**What is needed**
Retype the rows below word for word, keeping every line as it appears.

**The data**
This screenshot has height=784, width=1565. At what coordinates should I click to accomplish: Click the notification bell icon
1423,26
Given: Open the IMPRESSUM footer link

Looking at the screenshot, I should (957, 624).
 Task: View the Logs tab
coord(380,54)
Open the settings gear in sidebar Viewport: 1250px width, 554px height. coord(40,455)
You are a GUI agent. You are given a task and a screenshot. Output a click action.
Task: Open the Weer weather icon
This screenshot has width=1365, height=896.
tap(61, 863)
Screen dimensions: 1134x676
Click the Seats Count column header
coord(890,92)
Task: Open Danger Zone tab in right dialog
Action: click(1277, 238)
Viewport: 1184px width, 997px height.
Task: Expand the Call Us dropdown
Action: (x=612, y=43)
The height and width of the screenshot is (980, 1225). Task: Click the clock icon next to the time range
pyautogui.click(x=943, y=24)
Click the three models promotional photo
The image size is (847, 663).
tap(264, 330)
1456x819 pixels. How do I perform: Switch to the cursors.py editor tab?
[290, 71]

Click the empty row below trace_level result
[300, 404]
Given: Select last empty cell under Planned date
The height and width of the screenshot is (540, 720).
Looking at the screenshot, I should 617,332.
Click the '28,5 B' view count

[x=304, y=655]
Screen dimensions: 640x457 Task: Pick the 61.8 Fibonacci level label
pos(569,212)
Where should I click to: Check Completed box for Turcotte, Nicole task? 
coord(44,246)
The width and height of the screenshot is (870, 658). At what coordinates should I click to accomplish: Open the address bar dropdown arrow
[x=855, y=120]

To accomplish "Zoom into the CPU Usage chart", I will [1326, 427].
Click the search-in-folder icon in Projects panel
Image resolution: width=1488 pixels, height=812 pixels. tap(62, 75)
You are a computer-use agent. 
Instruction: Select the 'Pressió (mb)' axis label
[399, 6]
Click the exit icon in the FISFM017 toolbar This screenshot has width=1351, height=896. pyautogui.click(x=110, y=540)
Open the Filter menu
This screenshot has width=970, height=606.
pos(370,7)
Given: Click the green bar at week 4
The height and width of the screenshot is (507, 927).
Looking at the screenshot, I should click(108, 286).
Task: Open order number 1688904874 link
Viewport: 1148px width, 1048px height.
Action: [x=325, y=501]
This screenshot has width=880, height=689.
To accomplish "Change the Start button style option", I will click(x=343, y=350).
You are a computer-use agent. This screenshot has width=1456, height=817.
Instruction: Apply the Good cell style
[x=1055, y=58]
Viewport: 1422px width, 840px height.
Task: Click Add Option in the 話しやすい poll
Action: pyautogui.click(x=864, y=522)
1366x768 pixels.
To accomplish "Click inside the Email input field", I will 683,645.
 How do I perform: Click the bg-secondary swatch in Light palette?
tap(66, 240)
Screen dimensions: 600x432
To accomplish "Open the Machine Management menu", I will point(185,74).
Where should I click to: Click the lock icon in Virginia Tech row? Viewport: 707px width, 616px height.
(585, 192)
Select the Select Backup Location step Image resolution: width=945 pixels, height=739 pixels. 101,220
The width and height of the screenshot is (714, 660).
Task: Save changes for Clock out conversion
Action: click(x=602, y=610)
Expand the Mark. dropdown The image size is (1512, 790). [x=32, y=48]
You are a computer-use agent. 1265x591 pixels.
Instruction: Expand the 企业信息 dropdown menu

**Problem solution**
This screenshot has height=784, width=1565. At what coordinates should I click to accomplish: Click the notification bell icon
1423,26
Given: Open the IMPRESSUM footer link

Looking at the screenshot, I should (957, 624).
 Task: View the Logs tab
coord(380,54)
Open the settings gear in sidebar Viewport: 1250px width, 554px height. coord(40,455)
You are a GUI agent. You are given a task and a screenshot. Output a click action.
Task: Open the Weer weather icon
This screenshot has width=1365, height=896.
tap(61, 863)
Screen dimensions: 1134x676
Click the Seats Count column header
coord(890,92)
Task: Open Danger Zone tab in right dialog
Action: click(1277, 238)
Viewport: 1184px width, 997px height.
Task: Expand the Call Us dropdown
Action: (x=612, y=43)
The height and width of the screenshot is (980, 1225). Task: Click the clock icon next to the time range
pyautogui.click(x=943, y=24)
Click the three models promotional photo
The image size is (847, 663).
tap(264, 330)
1456x819 pixels. How do I perform: Switch to the cursors.py editor tab?
[290, 71]

Click the empty row below trace_level result
[300, 404]
Given: Select last empty cell under Planned date
The height and width of the screenshot is (540, 720).
Looking at the screenshot, I should 617,332.
Click the '28,5 B' view count

[x=304, y=655]
Screen dimensions: 640x457 Task: Pick the 61.8 Fibonacci level label
pos(569,212)
Where should I click to: Check Completed box for Turcotte, Nicole task? 
coord(44,246)
The width and height of the screenshot is (870, 658). At what coordinates should I click to accomplish: Open the address bar dropdown arrow
[x=855, y=120]

To accomplish "Zoom into the CPU Usage chart", I will [1326, 427].
Click the search-in-folder icon in Projects panel
Image resolution: width=1488 pixels, height=812 pixels. tap(62, 75)
You are a computer-use agent. 
Instruction: Select the 'Pressió (mb)' axis label
[399, 6]
Click the exit icon in the FISFM017 toolbar This screenshot has width=1351, height=896. pyautogui.click(x=110, y=540)
Open the Filter menu
This screenshot has width=970, height=606.
pos(370,7)
Given: Click the green bar at week 4
The height and width of the screenshot is (507, 927).
Looking at the screenshot, I should click(108, 286).
Task: Open order number 1688904874 link
Viewport: 1148px width, 1048px height.
Action: [x=325, y=501]
This screenshot has width=880, height=689.
To accomplish "Change the Start button style option", I will click(x=343, y=350).
You are a computer-use agent. This screenshot has width=1456, height=817.
Instruction: Apply the Good cell style
[x=1055, y=58]
Viewport: 1422px width, 840px height.
Task: Click Add Option in the 話しやすい poll
Action: pyautogui.click(x=864, y=522)
1366x768 pixels.
To accomplish "Click inside the Email input field", I will 683,645.
 How do I perform: Click the bg-secondary swatch in Light palette?
tap(66, 240)
Screen dimensions: 600x432
To accomplish "Open the Machine Management menu", I will point(185,74).
Where should I click to: Click the lock icon in Virginia Tech row? Viewport: 707px width, 616px height.
(585, 192)
Select the Select Backup Location step Image resolution: width=945 pixels, height=739 pixels. 101,220
The width and height of the screenshot is (714, 660).
Task: Save changes for Clock out conversion
Action: click(x=602, y=610)
Expand the Mark. dropdown The image size is (1512, 790). [x=32, y=48]
You are a computer-use agent. 1265x591 pixels.
Instruction: Expand the 企业信息 dropdown menu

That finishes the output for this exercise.